VORLIEGENDER TEXT –
++++
FeliNo meinte am 2008/02/13 00:31:
Nur am Rande ...
Ganz lustige Bagatelle: Wenn man das Bild vom "Bergwerkspanorama" aus dem Hausbuch, das den oben verlinkten FAZ-Artikel illustriert, dortselbst vergrößert, bekommt es - Automatismus des Programms - einen FAZ-Copyright-Vermerk, dabei steht es doch als erkennbar derselbe Scan "public domain" auf der Seite von Wikimedia Commons ...:-)
Ladislaus meinte am 2008/02/13 08:39:
Der Copyrightvermerk ist natürlich Unfug, aber dass das Bild aus dem "FAZ-Archiv" stammt,kann schon sein. Der Scan ist m. E. nicht der gleiche, und das Bild ist ja durchaus einigermaßen bekannt, so dass es im FAZ-Archiv herumgeistern könnte.
FeliNo meinte am 2008/02/13 09:12:
Auch wieder wahr. Mich erstaunt nur immer wieder, wie viele Merkwürdigkeiten unserer "Ansichten" unterdessen nur auf "automatischen" Machinenenreflexen zu beruhen scheinen.
++++
ANGEZEIGTE INFORMATIONEN –
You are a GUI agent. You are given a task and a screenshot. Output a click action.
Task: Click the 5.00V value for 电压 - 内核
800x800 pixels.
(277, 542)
++++
AUFGABENSTELLUNG –
Geben Sie einen Abschnitt des Kommentarwechsels über das Bergwerkspanorama erneut wieder und ersetzen Sie darin „FAZ-Archiv“ durch „Zeitungsarchiv“. Beginnen Sie bei den Worten „Ladislaus meinte am“ und hören Sie nach „zu beruhen scheinen.“ auf. Das Material ist hierfür ohne Belang.

ANTWORT –
Ladislaus meinte am 2008/02/13 08:39:
Der Copyrightvermerk ist natürlich Unfug, aber dass das Bild aus dem "Zeitungsarchiv" stammt,kann schon sein. Der Scan ist m. E. nicht der gleiche, und das Bild ist ja durchaus einigermaßen bekannt, so dass es im Zeitungsarchiv herumgeistern könnte.
FeliNo meinte am 2008/02/13 09:12:
Auch wieder wahr. Mich erstaunt nur immer wieder, wie viele Merkwürdigkeiten unserer "Ansichten" unterdessen nur auf "automatischen" Machinenenreflexen zu beruhen scheinen.